As you pointed out in March, we absorb only about 5% - 10% of what we read and hear, due to the hectic pace of modern life. This presents a huge opportunity for KM to improve work and earnings; but, people are not aware they are missing anything, so the urgency to change work practice from information to knowledge management is missing, as well. Moreover, when we see a broader range of details, connections and alignment, or lack of alignment, it is unexpected; we are frightened and recoil by saying it is unnecessary. We turn out the lights to avoid the details, and run to the next meeting, email or hop on a plane to go sell KM for others to use. We seek the safety of darkness.

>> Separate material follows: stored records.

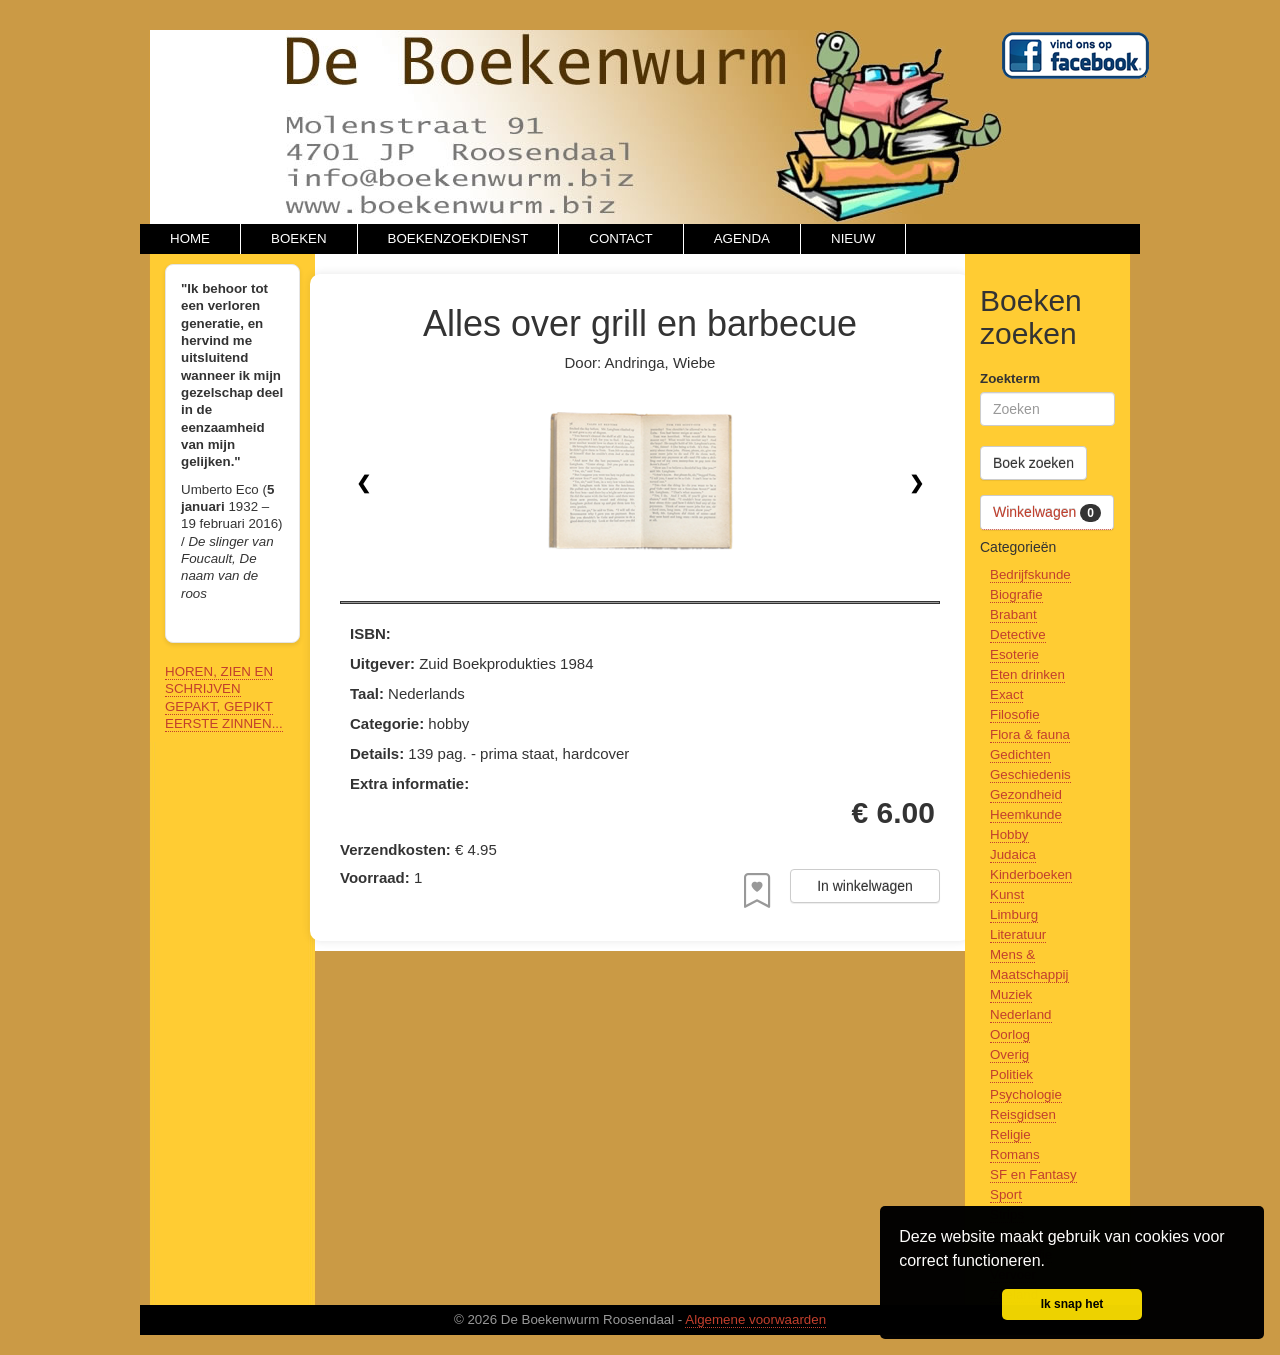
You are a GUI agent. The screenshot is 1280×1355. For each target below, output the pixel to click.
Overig (1009, 1054)
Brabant (1013, 614)
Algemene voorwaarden (755, 1319)
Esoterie (1014, 654)
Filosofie (1015, 714)
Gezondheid (1026, 794)
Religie (1010, 1134)
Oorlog (1010, 1034)
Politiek (1011, 1074)
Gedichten (1020, 754)
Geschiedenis (1030, 774)
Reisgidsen (1023, 1114)
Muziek (1011, 994)
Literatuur (1018, 934)
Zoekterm (1010, 378)
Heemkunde (1026, 814)
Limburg (1014, 914)
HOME (190, 238)
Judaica (1013, 854)
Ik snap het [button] (1072, 1304)
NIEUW (853, 238)
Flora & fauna (1030, 734)
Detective (1018, 634)
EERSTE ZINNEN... (224, 723)
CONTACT (620, 238)
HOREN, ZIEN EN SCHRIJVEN (219, 680)
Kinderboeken (1031, 874)
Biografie (1016, 594)
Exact (1006, 694)
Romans (1015, 1154)
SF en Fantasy (1033, 1174)
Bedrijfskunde (1030, 574)
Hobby (1009, 834)
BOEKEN (299, 238)
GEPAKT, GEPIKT (219, 706)
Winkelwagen (1047, 513)
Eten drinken (1027, 674)
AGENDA (742, 238)
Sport (1006, 1194)
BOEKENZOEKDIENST (458, 238)
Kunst (1007, 894)
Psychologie (1026, 1094)
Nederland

All this boils down to identifying an actual customer for KM, discussed at length by Doug's team on February 27, 2000.

Joe Ransdell, professor at Texas Tech, recently noted this same dilemma was faced by Plato, Aristotle and others when the alphabet was introduced around 400 BC. They, and their progeny, succeeded through education, so as the tools for literacy improved over the centuries, people were prepared to apply them emotionally, and academically.

Accordingly, co-evolution on the education front about the architecture of human thought, the growing risks of relying on impulse (e.g., conversation, email) to determine action, and learning the skills, ease and fun of producing useful intelligence, will provide living, breathing customers for KM tools.

How we accomplish this educational step is critical for all who champion the clarion call for Knowledge Management.